Thursday, August 4, 2011

Too Much Parenting? Or Too Much Nonsense?

I was tempted to write this post in ALL CAPS. I am so tired of reading things like this, I could actually scream:
I believe that the goal should change from making children happy and protecting them from harm to raising them to be independent adults able to problem-solve and cope in the real and sometimes difficult adult world. A safety net can become a trap. Dependence on one’s parents means lack of real security and often results in low self-esteem, depression and anxiety.
It's nonsense. Someone has written another book about how kids these days never grow up, and how it's all the parents' fault for being too helpful, too involved, too available.
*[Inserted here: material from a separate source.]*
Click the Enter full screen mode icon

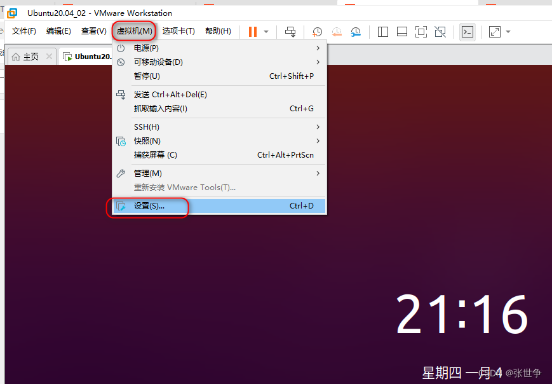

Read more about it here. Apparently, parents need to set more boundaries, have higher expectations, force independence at a younger age. The goal of parenting should be independence instead of happiness?! Dependence leads to low self-esteem?! Security makes us feel insecure?! I disagree.

Don't get me wrong, I don't think parents should hover anxiously around their children and never allow independence. Let me remind you there IS a third option. You don't have to choose between forcing independence and never allowing it. Between removing the safety net and using it as a trap. The third option looks like knowing your child, talking to your child, respecting the level of independence your child wishes to have. It looks like making that safety net available, and using it properly so it doesn't trap your child. I wrote about this kind of thing in Choosing Your Guide.
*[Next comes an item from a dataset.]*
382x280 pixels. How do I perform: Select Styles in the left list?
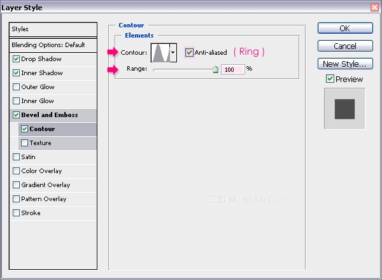tap(53, 29)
I wonder if it is ok with these expert-types if I'm dependent on anyone at all. Is it ok that I depend on my husband for companionship, financial support, help with raising our children? That I depend on my babysitter to watch my children when I work? That I depend on my siblings for entertainment, for help moving heavy things, and for all kinds of other things? I'm not independent. I depend on many people for many different things. Should I be ashamed of this? Because I'm not.

Here I am with the eleven other people I depend on most.
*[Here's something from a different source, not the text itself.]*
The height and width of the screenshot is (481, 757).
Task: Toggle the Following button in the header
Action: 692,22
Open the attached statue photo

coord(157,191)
I am not ashamed that two of the people I am dependent on happen to be my parents, the two people who have known me and supported me my whole life, have given me incredible and countless gifts, and continue to love me unconditionally.

I'm 29 years old, and I talk to or text with both of my parents on a daily basis. I have moved back into their house several times since I graduated from college, most recently for about 6 months, with my husband and our infant daughter. And I would consider moving back in there again. They even lend me or (gasp!) give me money sometimes. Does that mean there is something wrong with me?

If it's acceptable to have any friends at all, and to ever depend on these friends, then why shouldn't this group of friends include my parents? And why shouldn't I aim to be friends with my children?

Why shouldn't my goal be to help my children be happy and protect them? Why can't independence come out of a loving, supportive relationship?